Ben Franklin was, in his own words, “the youngest son of the youngest son for five Generations back.” Born to a Boston candlemaker who had emigrated from Ecton, England, Franklin became an American printer of national significance: the editor and publisher, at 23, of what became his nation’s most important newspaper, the Pennsylvania Gazette. An internationally lauded scientist of electricity, he broke through the frosty anteroom of London’s Royal Society—a colonial autodidact!—to become a celebrated fellow. A prolific humorist, he invented a tradition of wry, plain-speaking wit (among his pseudonyms: Margaret Aftercast and Ephraim Censorious).
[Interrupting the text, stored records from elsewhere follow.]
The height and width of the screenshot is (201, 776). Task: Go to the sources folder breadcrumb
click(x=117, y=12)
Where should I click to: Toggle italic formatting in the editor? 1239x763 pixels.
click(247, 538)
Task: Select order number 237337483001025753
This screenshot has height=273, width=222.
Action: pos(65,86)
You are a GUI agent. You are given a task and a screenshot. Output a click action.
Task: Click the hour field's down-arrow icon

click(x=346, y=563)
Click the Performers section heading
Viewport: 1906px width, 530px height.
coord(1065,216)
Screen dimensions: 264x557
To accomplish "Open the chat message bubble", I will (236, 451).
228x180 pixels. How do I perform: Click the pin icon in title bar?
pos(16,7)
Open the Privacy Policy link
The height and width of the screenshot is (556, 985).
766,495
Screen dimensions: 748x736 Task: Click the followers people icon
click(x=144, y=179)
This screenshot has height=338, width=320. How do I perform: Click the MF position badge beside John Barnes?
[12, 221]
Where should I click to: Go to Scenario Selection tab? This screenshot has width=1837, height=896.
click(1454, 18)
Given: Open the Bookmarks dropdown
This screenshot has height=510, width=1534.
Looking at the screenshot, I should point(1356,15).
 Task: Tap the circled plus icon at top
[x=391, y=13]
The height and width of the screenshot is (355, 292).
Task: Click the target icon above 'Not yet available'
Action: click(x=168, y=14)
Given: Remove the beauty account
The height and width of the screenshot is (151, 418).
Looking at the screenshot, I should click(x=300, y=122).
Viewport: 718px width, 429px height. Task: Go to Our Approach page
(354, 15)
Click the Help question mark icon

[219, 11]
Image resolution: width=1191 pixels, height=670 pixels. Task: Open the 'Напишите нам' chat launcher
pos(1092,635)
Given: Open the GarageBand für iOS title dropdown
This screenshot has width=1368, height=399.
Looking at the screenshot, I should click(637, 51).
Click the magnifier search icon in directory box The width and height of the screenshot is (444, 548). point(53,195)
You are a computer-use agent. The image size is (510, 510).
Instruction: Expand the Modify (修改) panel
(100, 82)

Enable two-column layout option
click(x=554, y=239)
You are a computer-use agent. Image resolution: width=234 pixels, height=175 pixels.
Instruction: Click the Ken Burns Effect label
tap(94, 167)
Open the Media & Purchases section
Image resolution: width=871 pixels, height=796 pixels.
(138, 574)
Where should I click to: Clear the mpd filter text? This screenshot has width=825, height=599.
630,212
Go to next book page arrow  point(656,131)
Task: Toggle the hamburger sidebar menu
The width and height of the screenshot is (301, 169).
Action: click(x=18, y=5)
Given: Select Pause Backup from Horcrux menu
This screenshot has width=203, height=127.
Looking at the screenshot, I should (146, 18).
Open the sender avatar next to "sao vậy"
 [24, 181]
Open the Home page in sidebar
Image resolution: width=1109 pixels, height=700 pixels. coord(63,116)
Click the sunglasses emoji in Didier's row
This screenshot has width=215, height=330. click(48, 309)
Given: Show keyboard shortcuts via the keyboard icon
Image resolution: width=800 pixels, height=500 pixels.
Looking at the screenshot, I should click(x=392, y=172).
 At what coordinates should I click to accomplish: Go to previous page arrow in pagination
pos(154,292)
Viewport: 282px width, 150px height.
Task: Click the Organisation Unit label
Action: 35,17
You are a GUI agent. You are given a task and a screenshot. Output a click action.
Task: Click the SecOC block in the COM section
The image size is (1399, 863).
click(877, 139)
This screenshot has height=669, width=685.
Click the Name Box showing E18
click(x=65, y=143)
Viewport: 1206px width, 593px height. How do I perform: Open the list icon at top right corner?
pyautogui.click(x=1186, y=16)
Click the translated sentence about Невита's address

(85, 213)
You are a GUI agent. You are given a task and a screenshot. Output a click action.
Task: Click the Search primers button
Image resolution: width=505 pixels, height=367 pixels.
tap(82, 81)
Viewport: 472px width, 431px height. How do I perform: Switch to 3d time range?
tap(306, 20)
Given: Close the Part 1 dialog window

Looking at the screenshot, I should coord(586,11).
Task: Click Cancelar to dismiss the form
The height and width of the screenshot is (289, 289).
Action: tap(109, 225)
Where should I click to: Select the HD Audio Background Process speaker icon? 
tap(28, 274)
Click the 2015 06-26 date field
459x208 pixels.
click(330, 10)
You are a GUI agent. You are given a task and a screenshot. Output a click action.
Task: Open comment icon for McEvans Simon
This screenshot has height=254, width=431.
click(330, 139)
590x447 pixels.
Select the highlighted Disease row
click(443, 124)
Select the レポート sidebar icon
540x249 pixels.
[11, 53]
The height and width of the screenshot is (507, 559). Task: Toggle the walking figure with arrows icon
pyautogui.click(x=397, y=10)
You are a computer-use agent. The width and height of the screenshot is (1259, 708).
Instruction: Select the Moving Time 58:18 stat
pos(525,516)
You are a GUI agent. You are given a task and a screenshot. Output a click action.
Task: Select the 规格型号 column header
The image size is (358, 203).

He was the author of one of the only pre-19th-century American best sellers still read today (his Autobiography). A Pennsylvanian politician and civic reformer of tireless energy. Founder of the Junto, a self-improvement society; of the Library Company of Philadelphia, the first subscription library in North America; of the American Philosophical Society; of the Union Fire Company; of the University of Pennsylvania. The author of essays on phonetic alphabets, demography, paper currency. A leader of resistance to the 1765 Stamp Act, which imposed taxes on colonial legal documents and printed materials, and, ultimately, to British colonial rule of America. Grand master of the Masons, Pennsylvania. The deputy postmaster general of North America and, eventually, postmaster general of the United States.

…The medium Franklin moved in was ink: He waded in it, up to his neck. The printing trade was his start, the profession that made him. While Franklin grew up at a time when printing in colonial America was not yet established, the trade was coiled like a spring, and his timing was right; to a considerable extent, Franklin released it. The first printing press in the British colonies was not established until 1638, when locksmith Stephen Daye sailed from Cambridge, England, to Massachusetts, carrying a press in pieces. In 1722, when Franklin was 16, there were just four cities in Britain’s North American colonies with presses, and only eight printing shops in all: five in Boston and one each in Philadelphia, New York, and New London, Connecticut. The Boston News-Letter started its publication in 1704; it was the only newspaper in the colonies for the next 15 years.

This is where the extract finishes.